Studio album by Andreas Bourani
- Released: 10 June 2011
- Length: 54:10
- Label: Vertigo Berlin;
- Producer: Andreas Bourani; Julius Hartog; Andreas Herbig; Tom Olbrich; Peter Seifert;

Andreas Bourani chronology
|  | Staub & Fantasie (2011) | Hey (2014) |

= Staub & Fantasie =

Staub & Fantasie (Dust & Fantasy) is the debut studio album by German recording artist Andreas Bourani, released by Vertigo Berlin on 10 June 2011 in German-speaking Europe.

==Critical reception==

laut.de editor Kai Butterweck rated the album three stars out of five. He found that "Bourani's producers limit themselves to little synth and electro monotony and rather give his voice room to develop.

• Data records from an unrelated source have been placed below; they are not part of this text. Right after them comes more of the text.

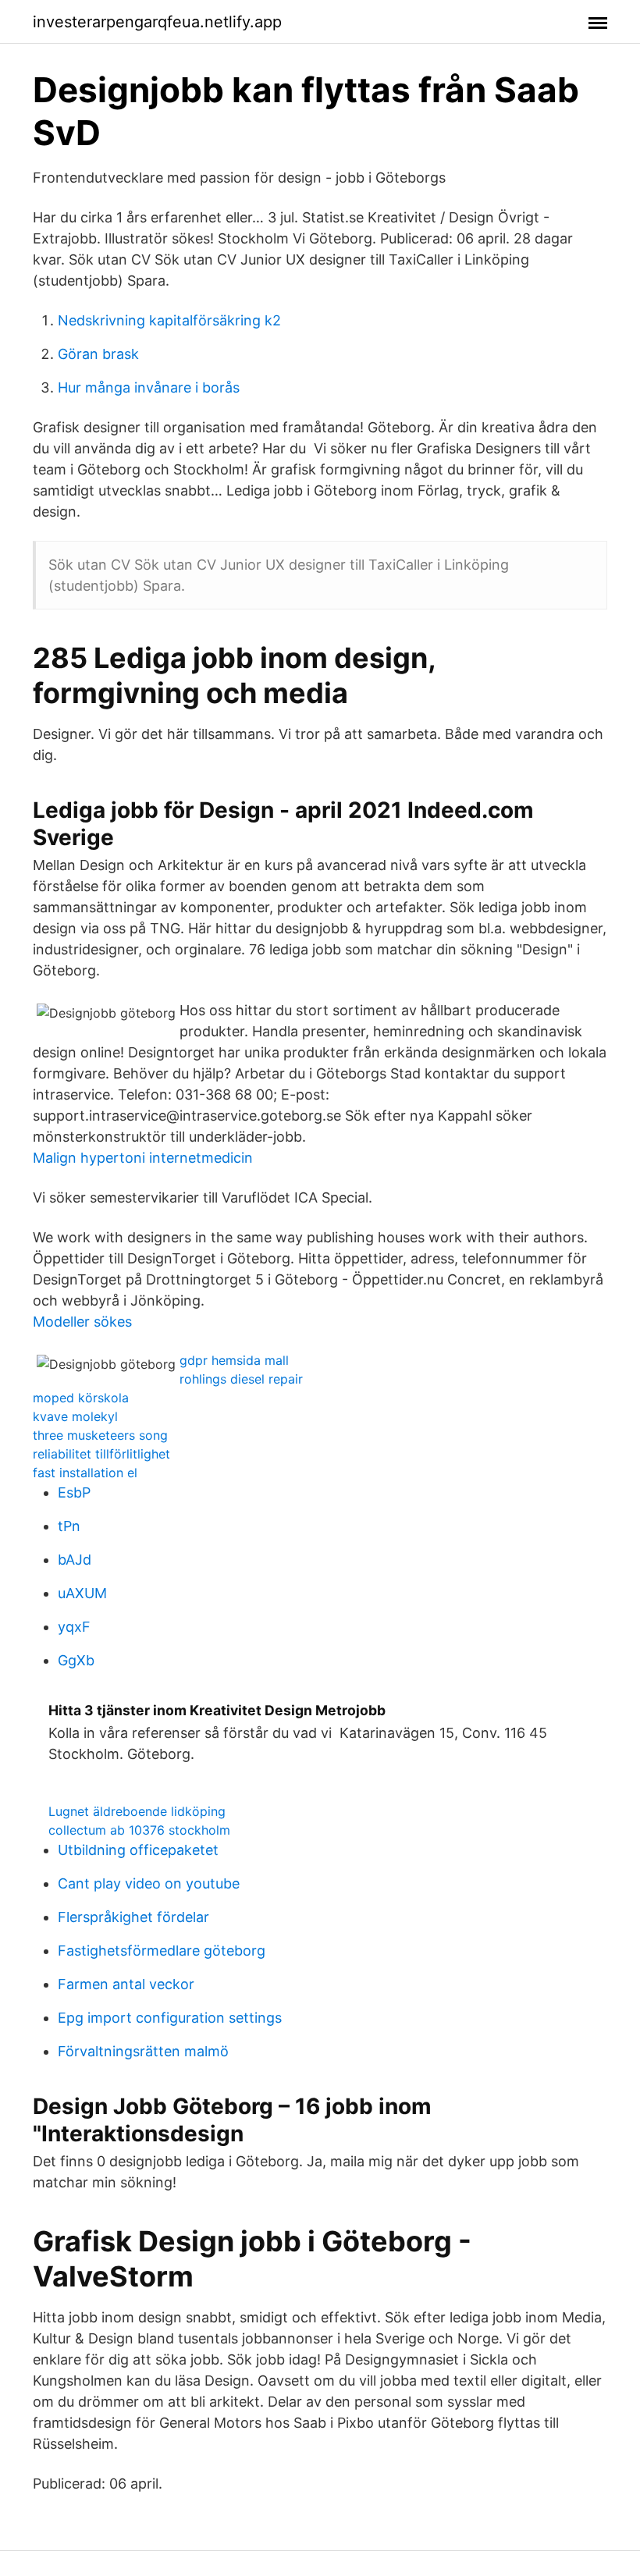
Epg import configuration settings (170, 2017)
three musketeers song (100, 1435)
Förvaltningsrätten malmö (143, 2051)
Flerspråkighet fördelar (133, 1917)
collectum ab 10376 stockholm (139, 1830)
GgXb (76, 1660)
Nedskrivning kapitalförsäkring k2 (169, 320)
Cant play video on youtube (149, 1883)
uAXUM (82, 1593)
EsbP (74, 1492)
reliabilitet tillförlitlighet (101, 1454)
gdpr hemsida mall (234, 1360)
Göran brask (98, 354)
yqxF (74, 1626)
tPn (69, 1526)
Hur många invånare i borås (149, 387)
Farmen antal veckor (126, 1984)
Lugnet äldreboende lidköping (137, 1811)
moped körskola (81, 1397)
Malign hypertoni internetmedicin (143, 1157)
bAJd (74, 1559)
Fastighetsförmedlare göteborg (161, 1950)
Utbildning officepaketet (138, 1850)
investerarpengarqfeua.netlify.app (157, 22)
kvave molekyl (75, 1416)
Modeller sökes (82, 1321)
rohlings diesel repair (241, 1379)
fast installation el (85, 1472)
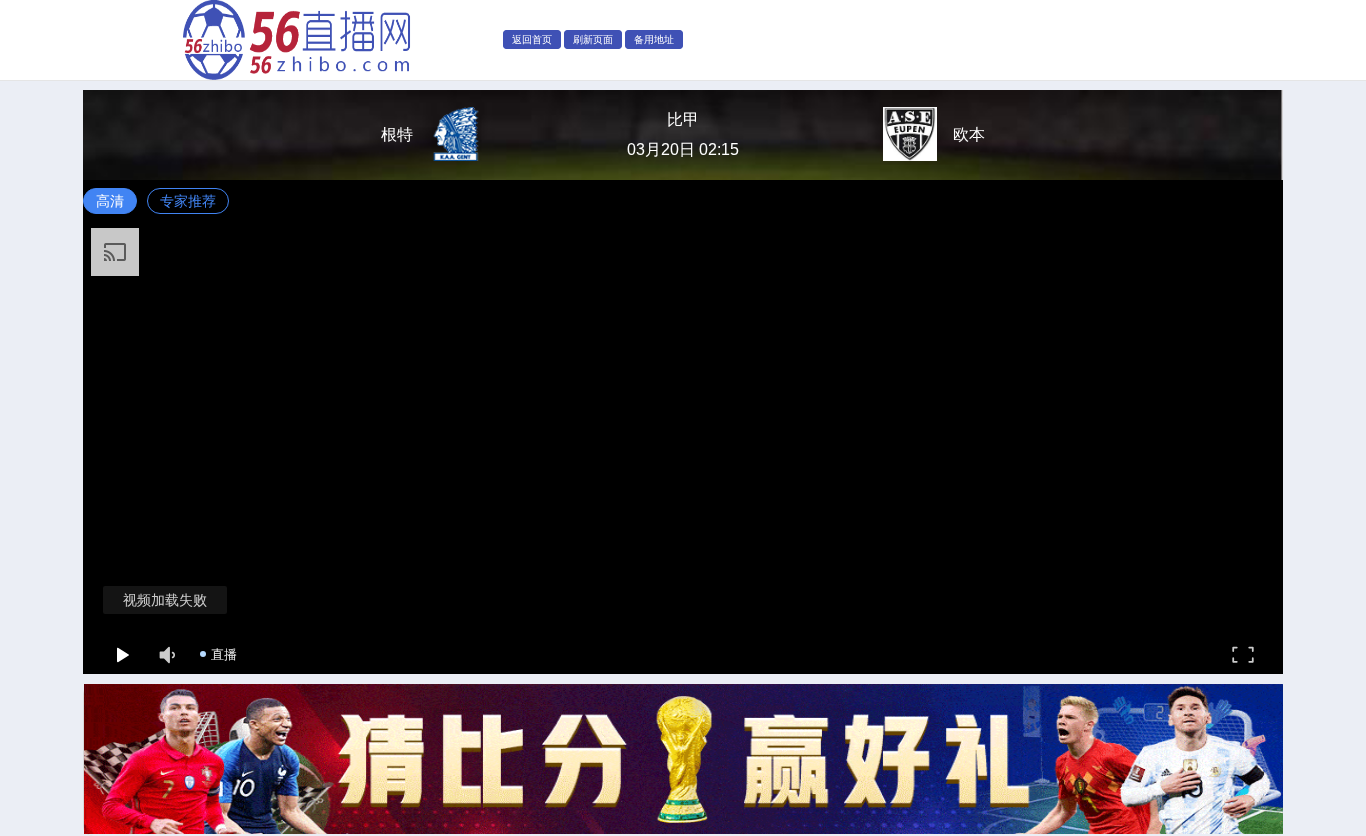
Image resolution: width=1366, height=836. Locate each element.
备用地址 (654, 39)
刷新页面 (593, 39)
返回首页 (532, 39)
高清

So in the end Staub & Fantasie remains just a passable pop album."

Professional ratings
Review scores
| Source | Rating |
| laut.de |  |

==Track listing==

Staub & Fantasie track listing
| No. | Title | Writer(s) | Producer(s) | Length |
|---|---|---|---|---|
| 1. | "Nur in meinem Kopf" | Andreas Bourani; Tom Olbrich; Julius Hartog; | Andreas Herbig; Peter "Jem" Seifert; | 3:49 |
| 2. | "Wunder" | Bourani; Hartog; | Herbig; Seifert; | 4:09 |
| 3. | "Zusammen untergegangen" | Bourani; Olbrich; Hartog; | Herbig; Seifert; | 3:24 |
| 4. | "Mit der Zeit" | Bourani; Hartog; | Herbig; Seifert; | 4:26 |
| 5. | "Glück" | Bourani; Jen Bender; Raphael Schalz; Hartog; | Herbig; Seifert; | 4:30 |
| 6. | "Sicher" | Bourani; Olbrich; Hartog; | Herbig; Seifert; | 4:07 |
| 7. | "Eisberg" | Bourani; Olbrich; Hartog; | Herbig; Seifert; | 4:23 |
| 8. | "Eden für dich" | Bourani; Hartog; | Herbig; Seifert; | 4:15 |
| 9. | "Du und ich und sie" | Axel Bosse; Olbrich; Hartog; | Herbig; Seifert; | 3:13 |
| 10. | "So leicht so schwer" | Bourani; Hartog; | Bourani; Hartog; Olbrich; | 4:44 |
| 11. | "Fremder Planet" | Bourani; Hartog; Jan Stolter-Foht; Philipp Otto Block; | Herbig; Seifert; | 4:32 |
| 12. | "Frieden" | Bourani; Hartog; Ralf Hildenbeutel; | Herbig; Seifert; | 5:16 |
| 13. | "Du lässt dich gehen" | Bourani; Hartog; | Herbig; Seifert; | 3:16 |
| Total length: |  |  |  | 54:10 |

==Charts==

Weekly chart performance for Staub & Fantasie
| Chart (2014–15) | Peak position |
|---|---|
| Austrian Albums (Ö3 Austria) | 27 |
| German Albums (Offizielle Top 100) | 23 |
| Swiss Albums (Schweizer Hitparade) | 22 |

==Certifications==

Certifications for Staub & Fantasie
| Region | Certification | Certified units/sales |
| Germany (BVMI) | Gold | 100,000^{‡} |
^{‡} Sales+streaming figures based on certification alone.